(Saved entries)

++++++++

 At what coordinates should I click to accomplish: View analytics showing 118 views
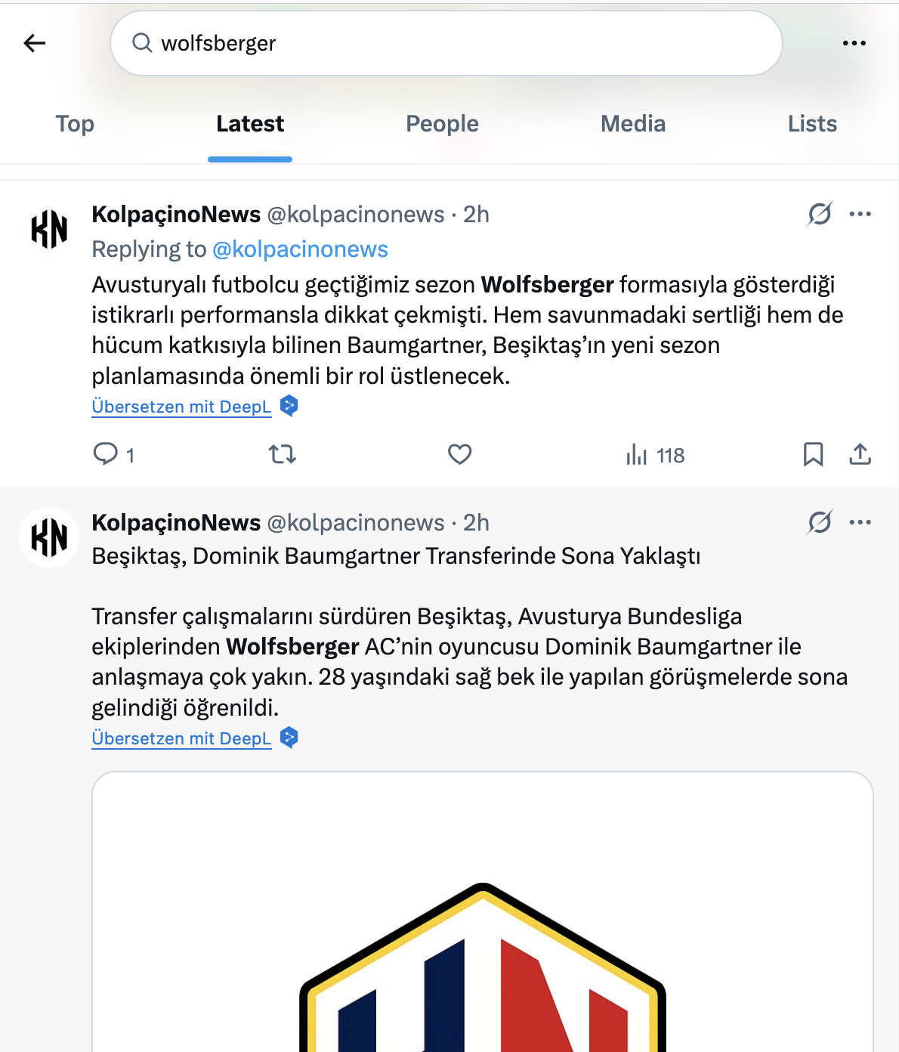click(x=655, y=455)
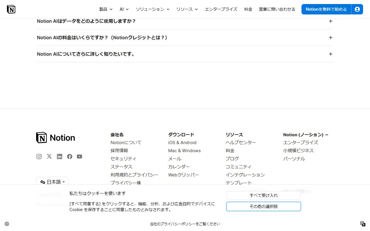This screenshot has height=231, width=370.
Task: Open cookie preferences icon bottom left
Action: (7, 224)
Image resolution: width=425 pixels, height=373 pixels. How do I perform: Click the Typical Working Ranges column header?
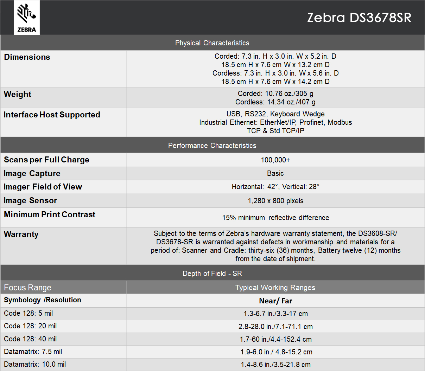275,288
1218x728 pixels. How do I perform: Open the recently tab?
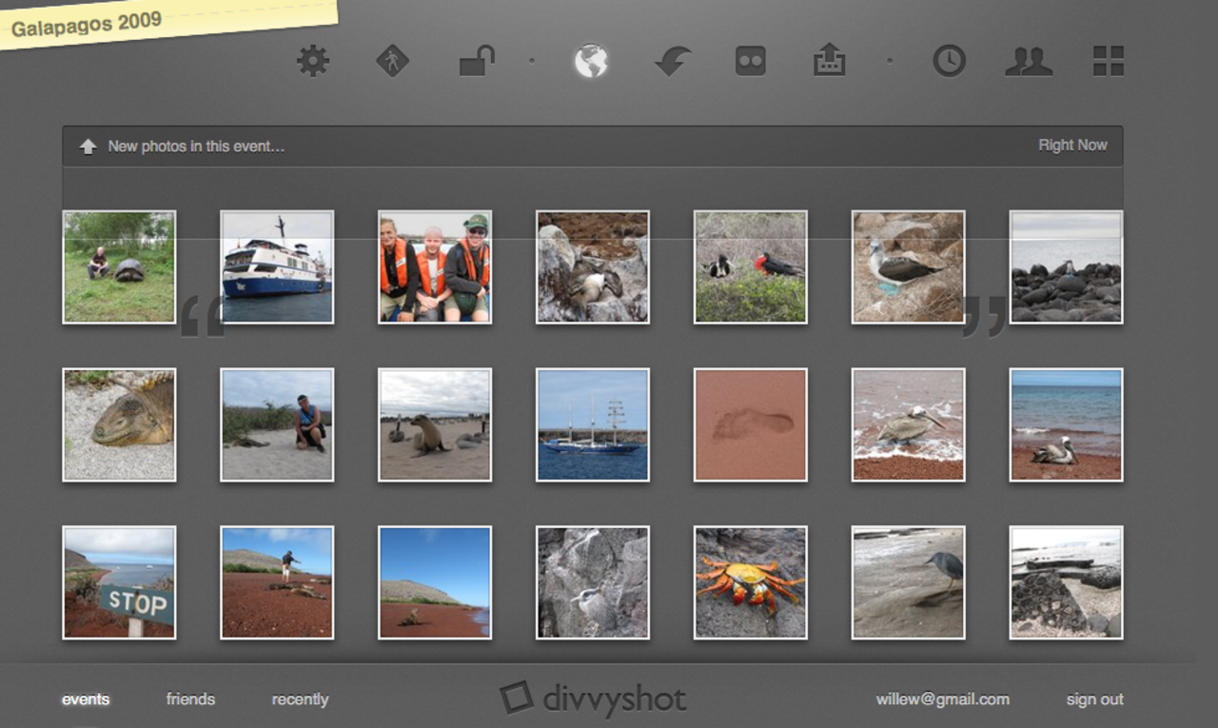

++++++++

Exercise details: Retype every record above exactly as written, but leave out the pictures.

Task solution:
 At what coordinates should I click to accomplish: View analytics showing 118 views
click(x=655, y=455)
This screenshot has height=231, width=370.
Task: Open cookie preferences icon bottom left
Action: (7, 224)
Image resolution: width=425 pixels, height=373 pixels. How do I perform: Click the Typical Working Ranges column header?
275,288
1218x728 pixels. How do I perform: Open the recently tab?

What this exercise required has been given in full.